* _Requirement_
Transcribe all records, preserving every character.

Stored items:

=== Section Start ===

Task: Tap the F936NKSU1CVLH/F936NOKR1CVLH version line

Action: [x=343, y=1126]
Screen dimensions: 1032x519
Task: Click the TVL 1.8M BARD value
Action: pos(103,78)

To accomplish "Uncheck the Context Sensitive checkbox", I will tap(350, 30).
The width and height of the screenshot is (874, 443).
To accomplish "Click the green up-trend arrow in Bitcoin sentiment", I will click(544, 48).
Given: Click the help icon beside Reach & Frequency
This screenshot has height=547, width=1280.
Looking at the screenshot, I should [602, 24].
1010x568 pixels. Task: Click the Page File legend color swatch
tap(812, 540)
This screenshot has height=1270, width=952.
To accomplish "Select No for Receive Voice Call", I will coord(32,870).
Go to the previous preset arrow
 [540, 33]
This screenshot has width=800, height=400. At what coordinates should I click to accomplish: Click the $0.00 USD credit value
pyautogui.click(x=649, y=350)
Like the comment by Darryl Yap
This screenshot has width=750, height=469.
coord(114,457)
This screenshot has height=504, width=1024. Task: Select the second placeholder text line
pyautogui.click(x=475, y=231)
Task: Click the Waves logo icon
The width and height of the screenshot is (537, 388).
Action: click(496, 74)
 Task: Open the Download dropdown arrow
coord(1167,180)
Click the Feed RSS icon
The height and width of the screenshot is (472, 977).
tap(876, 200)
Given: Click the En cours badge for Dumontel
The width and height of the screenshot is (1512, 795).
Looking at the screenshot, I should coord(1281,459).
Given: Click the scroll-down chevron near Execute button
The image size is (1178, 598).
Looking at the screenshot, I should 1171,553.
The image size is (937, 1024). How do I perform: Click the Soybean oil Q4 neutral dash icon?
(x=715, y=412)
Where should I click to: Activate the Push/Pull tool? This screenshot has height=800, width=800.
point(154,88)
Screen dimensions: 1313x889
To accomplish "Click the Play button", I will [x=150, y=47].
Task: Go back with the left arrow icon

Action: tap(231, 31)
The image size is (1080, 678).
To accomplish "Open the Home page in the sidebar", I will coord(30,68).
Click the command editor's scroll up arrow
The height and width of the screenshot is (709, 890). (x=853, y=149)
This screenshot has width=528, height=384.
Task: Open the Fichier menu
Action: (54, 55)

=== Section End ===

* _Answer box_
Task: Tap the F936NKSU1CVLH/F936NOKR1CVLH version line

Action: [x=343, y=1126]
Screen dimensions: 1032x519
Task: Click the TVL 1.8M BARD value
Action: pos(103,78)

To accomplish "Uncheck the Context Sensitive checkbox", I will tap(350, 30).
The width and height of the screenshot is (874, 443).
To accomplish "Click the green up-trend arrow in Bitcoin sentiment", I will click(544, 48).
Given: Click the help icon beside Reach & Frequency
This screenshot has height=547, width=1280.
Looking at the screenshot, I should [602, 24].
1010x568 pixels. Task: Click the Page File legend color swatch
tap(812, 540)
This screenshot has height=1270, width=952.
To accomplish "Select No for Receive Voice Call", I will coord(32,870).
Go to the previous preset arrow
 [540, 33]
This screenshot has width=800, height=400. At what coordinates should I click to accomplish: Click the $0.00 USD credit value
pyautogui.click(x=649, y=350)
Like the comment by Darryl Yap
This screenshot has width=750, height=469.
coord(114,457)
This screenshot has height=504, width=1024. Task: Select the second placeholder text line
pyautogui.click(x=475, y=231)
Task: Click the Waves logo icon
The width and height of the screenshot is (537, 388).
Action: click(496, 74)
 Task: Open the Download dropdown arrow
coord(1167,180)
Click the Feed RSS icon
The height and width of the screenshot is (472, 977).
tap(876, 200)
Given: Click the En cours badge for Dumontel
The width and height of the screenshot is (1512, 795).
Looking at the screenshot, I should coord(1281,459).
Given: Click the scroll-down chevron near Execute button
The image size is (1178, 598).
Looking at the screenshot, I should 1171,553.
The image size is (937, 1024). How do I perform: Click the Soybean oil Q4 neutral dash icon?
(x=715, y=412)
Where should I click to: Activate the Push/Pull tool? This screenshot has height=800, width=800.
point(154,88)
Screen dimensions: 1313x889
To accomplish "Click the Play button", I will [x=150, y=47].
Task: Go back with the left arrow icon

Action: tap(231, 31)
The image size is (1080, 678).
To accomplish "Open the Home page in the sidebar", I will coord(30,68).
Click the command editor's scroll up arrow
The height and width of the screenshot is (709, 890). (x=853, y=149)
This screenshot has width=528, height=384.
Task: Open the Fichier menu
Action: (54, 55)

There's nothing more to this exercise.